Türkiye bir seçim dönemine girmiş bulunuyor. Bu gayet normal bir hadisedir. Çünkü demokrasinin gereğidir de budur... Yani hadise ve süreç gayet normal ve olağan bir konudur. Ancak gelinen nokta hesaplaşma, hesap sorma, özerklik ve genel af tanıyıp hapishanelerin boşaltılması noktasına geldi. Bu mümkün mü asla mümkün değil. Çünkü Türkiye bir hukuk devletidir; çadır ya da Kabil’e devleti değildir.

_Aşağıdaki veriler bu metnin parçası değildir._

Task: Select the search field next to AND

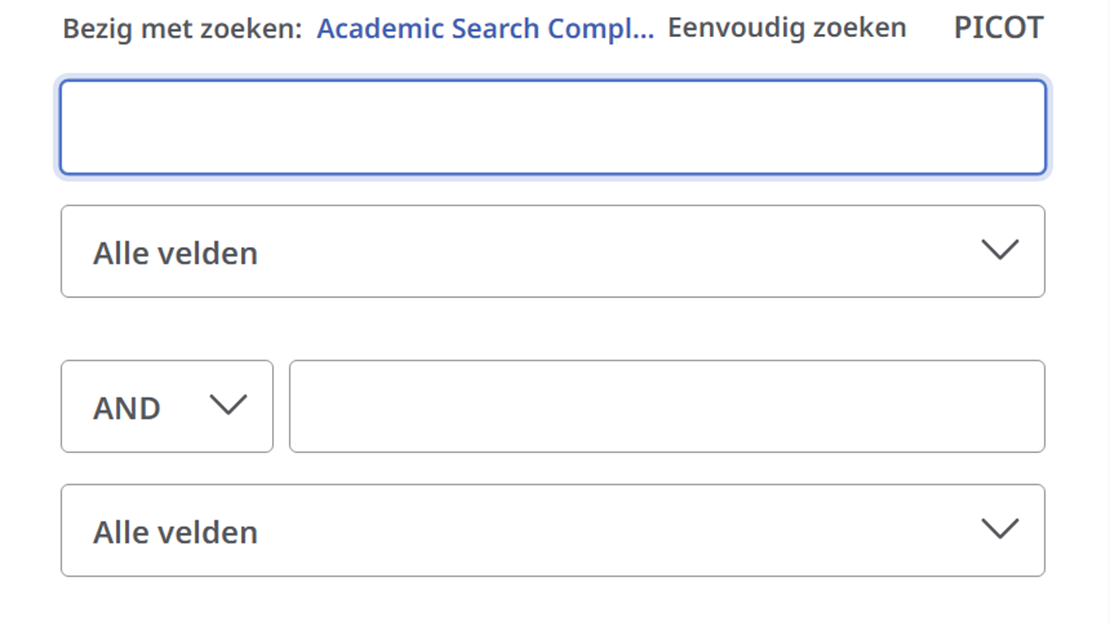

Şimdi ne oldu da “helalleşmekten”- “hesap sorma” dönemine geçtik? Hatta asacağız, keseceğiz, burunlarından getireceğiz gibi hezeyanlar telaffuz edilmeye başlandı. Bölünmeden, özerklikten ve Türkiye düşmanı hainlerin affedilmesi ve hapishanelerin boşaltılması konuşulur hale geldi. Ne yazık ki: Devletin dinamikleri ve temel değerleri ile alay etmeye başladılar. Cumhuriyeti yıkacağız diyebilen gafiller ve hainler bile çıkar oldu. Bu mümkün mü asla! Türk Milleti buna müsade eder mi? Tabii ki Kesinlikle!...
Peki birilerinin amacı nedir? Sadece siyasi iktidarı ele geçirmek mi; yoksa yüz yıllık cumhuriyeti yıkıp ülkeyi bölüp parçalamak mı? Eminim ki buna hepimiz- hepiniz asla müsade etmeyiz, etmeyeceğiz. Öyle ise bunlar kime güveniyor ve kime sırtını dayıyorlar? Hiç şüphesiz ki Türkiye düşmanlarına öyle değil mi? Peki: biz Türk Milleti olarak buna müsaade edermeyiz?
Bu noktaya niçin geldik? Madem ki siyasi bir hesabınız var ve hükümetin değişmesini istiyorsunuz. O zaman yapılacak propaganda biz bu işin en iyisini yapacağız, ülkeyi daha güzel idare edeceğiz, ekonomiyi düzlüğe çıkaracağız demeniz gayet normal ve doğal bir konu ? Varsa gücünüz bunu yapar sandıktan çıkarak ülkenin idaresine talip olursunuz; bu dilek doğal bir istektir.
Ama ülkenin temel değerlerine saldırırsanız, bu Milleti karşınızda bulursunuz. Kürt, Türk ayrımına, Alevi, Sünni farklılığına girerseniz bunun içinden çıkamazsınız. Bunun adı bölücülük olur ve kardeşliğimize kurşun sıkmış olursunuz. Böyle bir ayrıma izin vermeyeceğimizi de bilmelisiniz. Bunu kim istiyor yine Türkiye düşmanı hainler istiyor !..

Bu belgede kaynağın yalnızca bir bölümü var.